> **Source text**
┄┄┄┄┄┄
Continue in 2 seconds

Can a single data staging area serve two masters, operational (ODS) and analytic (data warehouse)?

By
  • Joe Oates, Chuck Kelley, Clay Rehm, Scott Howard, Steve Hoberman
Published
  • December 09 2003, 1:00am EST

Q:

Can a single data staging area serve two masters, operational (ODS) and analytic (data warehouse)? Is a single data staging area serving both requirements (operational and analytic) common in the data warehouse industry?

A:

Steve Hoberman’s Answer: This is a great topic for a more detailed discussion but I think to squeeze it down to a single paragraph. If you answer "yes" to these two questions, you can use the same staging area for both the ODS and DW:

  1. Is the currency requirements the same for both ODS and DW? That is, do they need the same freshness level of data (minute, hourly, daily, etc.)?
  2. Is the level of granularity the same for both ODS and DW? The ODS generally needs more detailed data but if you can store the lowest level possible in your stage you’d be in good shape.

I am making also a few assumptions about your definition of stage, ODS and DW. I am assuming your stage is somewhat integrated and you are assigning surrogate keys here. The ODS is very detailed and normalized and structured to answer tactical questions, and your DW is more strategic and therefore summarized and a flattened reporting view of the world. Good luck!

Chuck Kelley’s Answer: This, of course, will depend on your definition of a staging area. I use staging areas to feed the ODS and the data warehouse. This is because I use the staging area to feed the part of the data warehouse that isn’t fed by the ODS. Therefore, the source systems feed the staging area which feeds the ODS. The data warehouse is fed by the ODS and the staging area. I think it is very common in the data warehouse industry.

Joe Oates’ Answer: In my experience, the answer is no. First, let’s review what the data staging area is.

The data staging area is a system that stands between the legacy systems and the analytics system, usually a data warehouse and sometimes an ODS. The data staging area is considered the "back room" portion of the data warehouse environment. The data staging area is where the extract, transform and load (ETL) takes place and is out of bounds for end users. Some of the functions of the data staging area include:

  • Extracting data from multiple legacy systems
  • Cleansing the data, usually with a specialized tool
  • Integrating data from multiple legacy systems into a single data warehouse
  • Transforming legacy system keys into data warehouse keys, usually surrogate keys
  • Transforming disparate codes for gender, marital status, etc., into the data warehouse standard
  • Transforming the heterogeneous legacy data structures to the data warehouse data structures
  • Loading the various data warehouse tables via automated jobs in a particular sequence through the bulk loader provided with the data warehouse database or a third-party bulk loader

Next let’s review what an ODS is. It should be noted that there are different kinds of ODSs. Bill Inmon describes three different classes of ODS. One of the identifying features of an ODS, according to Inmon, is that it only holds one- to three-months' worth of historical data, not years of historical data like a data warehouse.
┄┄┄┄┄┄
> **Source excerpt**
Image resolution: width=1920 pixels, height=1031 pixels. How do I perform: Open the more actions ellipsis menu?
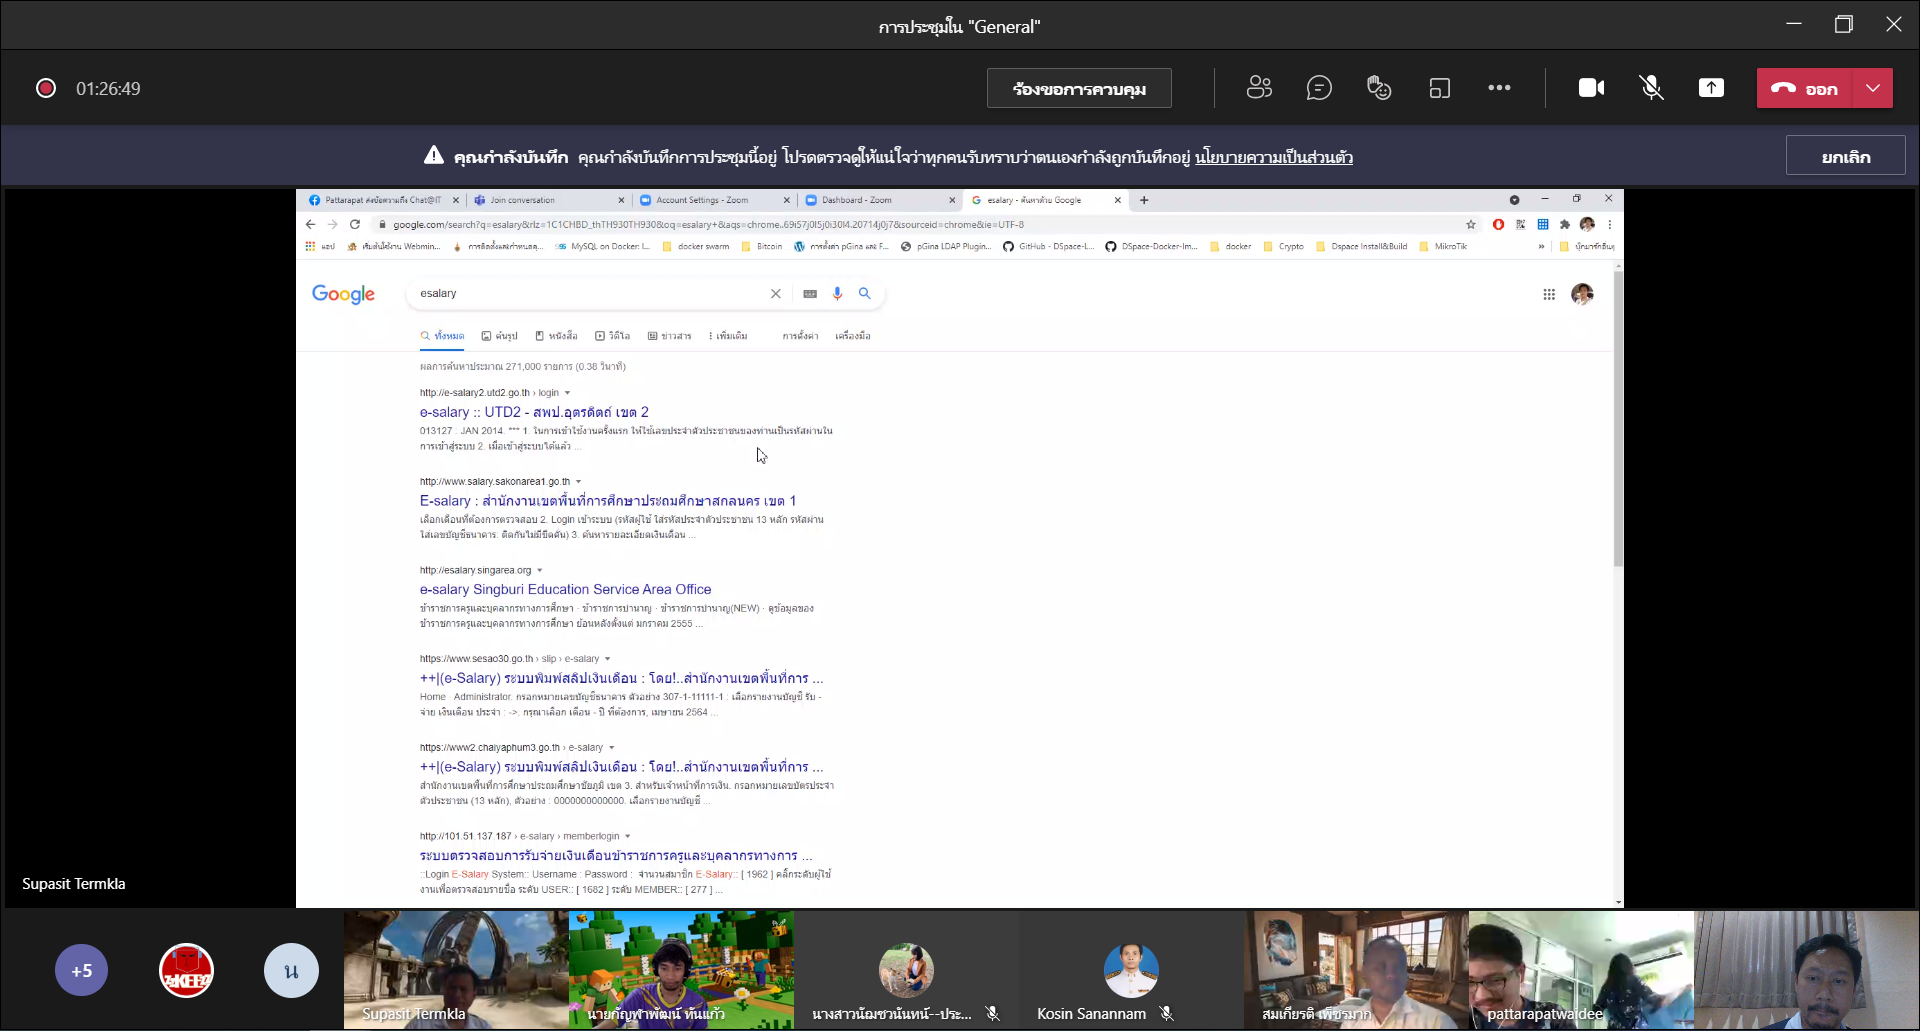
┄┄┄┄┄┄
> **Set task 1**
List every function of the data staging area that Joe Oates' answer in the staging-area discussion above gives.
> **Set task 2**
Reproduce word for word the part of the staging-area discussion above that opens with the words containing "2. Is the level" and closes with "in good shape.".

> **Exercise output 1**
- Extracting data from multiple legacy systems
- Cleansing the data, usually with a specialized tool
- Integrating data from multiple legacy systems into a single data warehouse
- Transforming legacy system keys into data warehouse keys, usually surrogate keys
- Transforming disparate codes for gender, marital status, etc., into the data warehouse standard
- Transforming the heterogeneous legacy data structures to the data warehouse data structures
- Loading the various data warehouse tables via automated jobs in a particular sequence through the bulk loader provided with the data warehouse database or a third-party bulk loader

> **Exercise output 2**
2. Is the level of granularity the same for both ODS and DW? The ODS generally needs more detailed data but if you can store the lowest level possible in your stage you’d be in good shape.